“Inga, is there any one else—is that it?” he blurted out.

The suddenness of the question staggered her. She drew back, but recovered herself almost immediately.

“I have told you my true reason,” she said, in a low voice.

“You have not answered. I have a right to know the truth. There is some one else,” he insisted.

“You see, this is just it,” she said solemnly, “you think you have the right to know everything about me. That’s what I don’t admit—any such right, either over what has passed or what is coming.”

“I didn’t mean it that way,” he said nervously. “I don’t care what has been. Good Lord, I’m not asking more of you than I do of myself, but——”

“But you must know,” she said, looking at him with her sea-blue eyes, that in moments of tense emotion seemed to widen and darken.

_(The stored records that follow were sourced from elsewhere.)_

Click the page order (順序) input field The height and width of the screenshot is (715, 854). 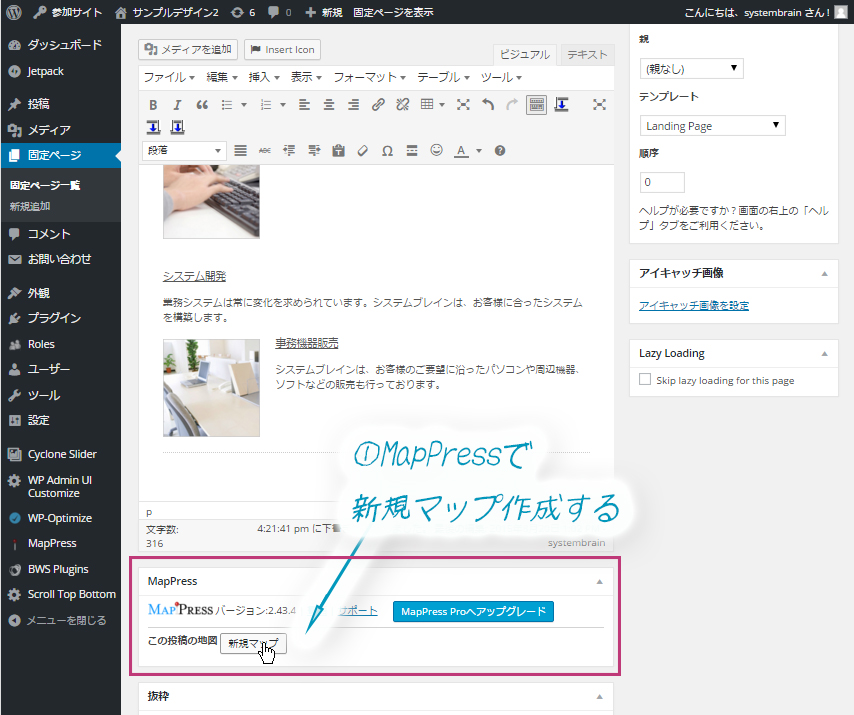pyautogui.click(x=661, y=183)
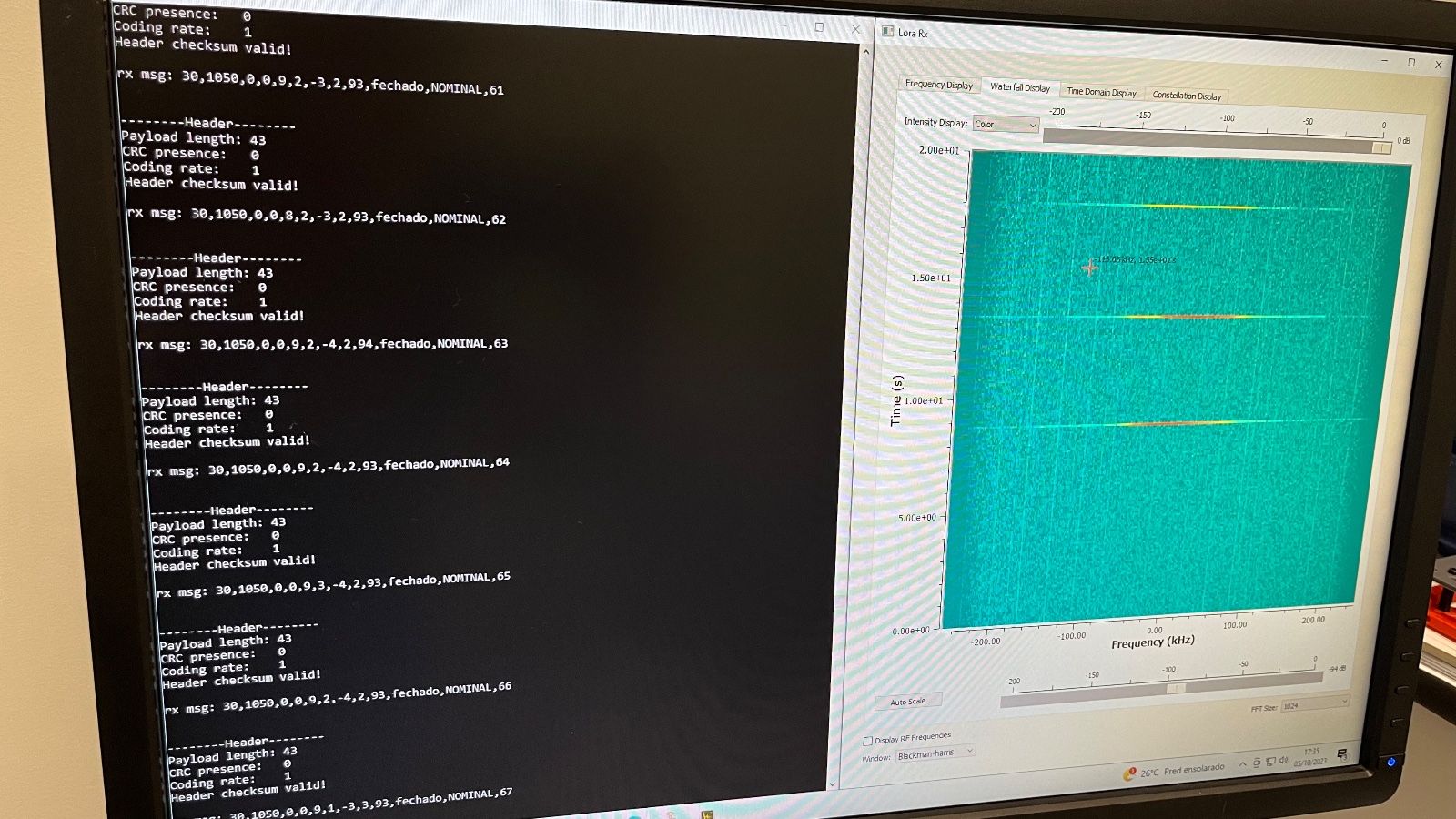
Task: Minimize the Lora Rx window
Action: [x=1384, y=61]
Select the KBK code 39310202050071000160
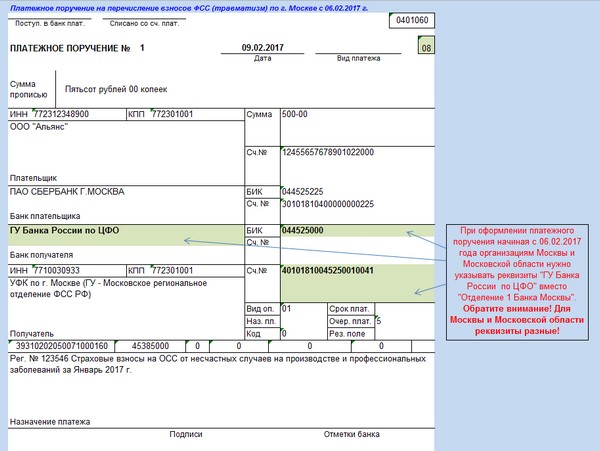 pos(62,345)
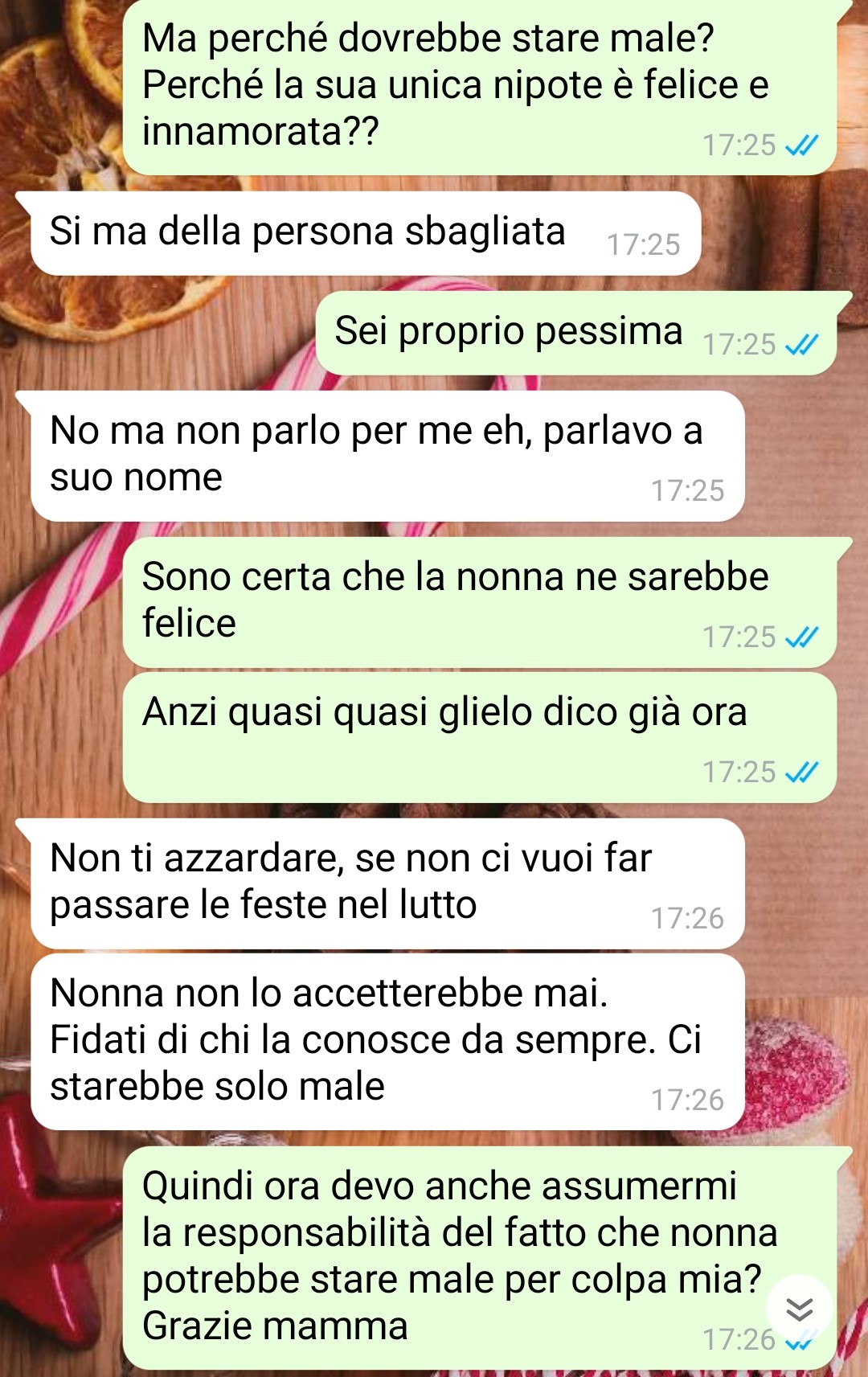Tap the read ticks beside 'innamorata??' message
Screen dimensions: 868x1377
801,145
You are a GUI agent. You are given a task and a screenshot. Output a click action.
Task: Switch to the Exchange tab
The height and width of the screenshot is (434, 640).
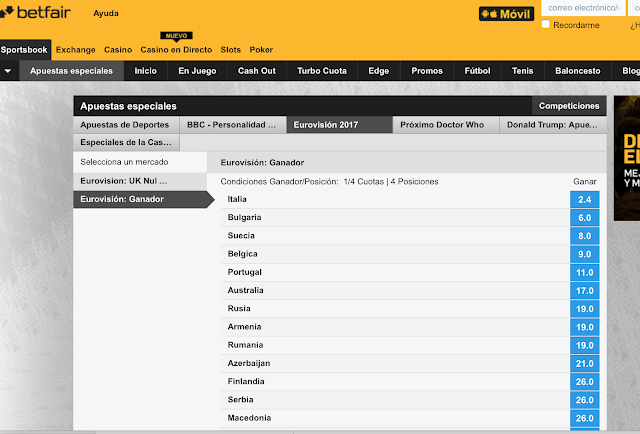75,49
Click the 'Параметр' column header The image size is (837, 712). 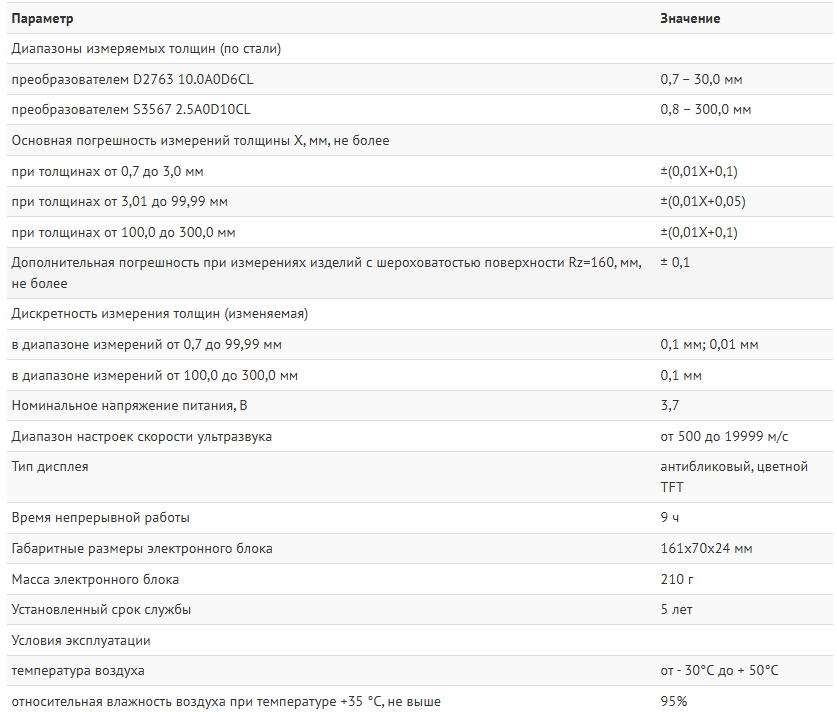click(41, 18)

“Yes; I must know,” he said, exasperated. “I must know something about you!”

“You mean everything—everything I have done,” she said, shaking her head, “every thought, all that surrounds me and makes me feel that something is hidden from the rest of the world. Oh, Mr. Dan, if I changed like that, if I were like every one else, you wouldn’t care for me—I know it, I know it! Mr. Dan, isn’t it enough what I’m willing to give you? Let me be as I am.”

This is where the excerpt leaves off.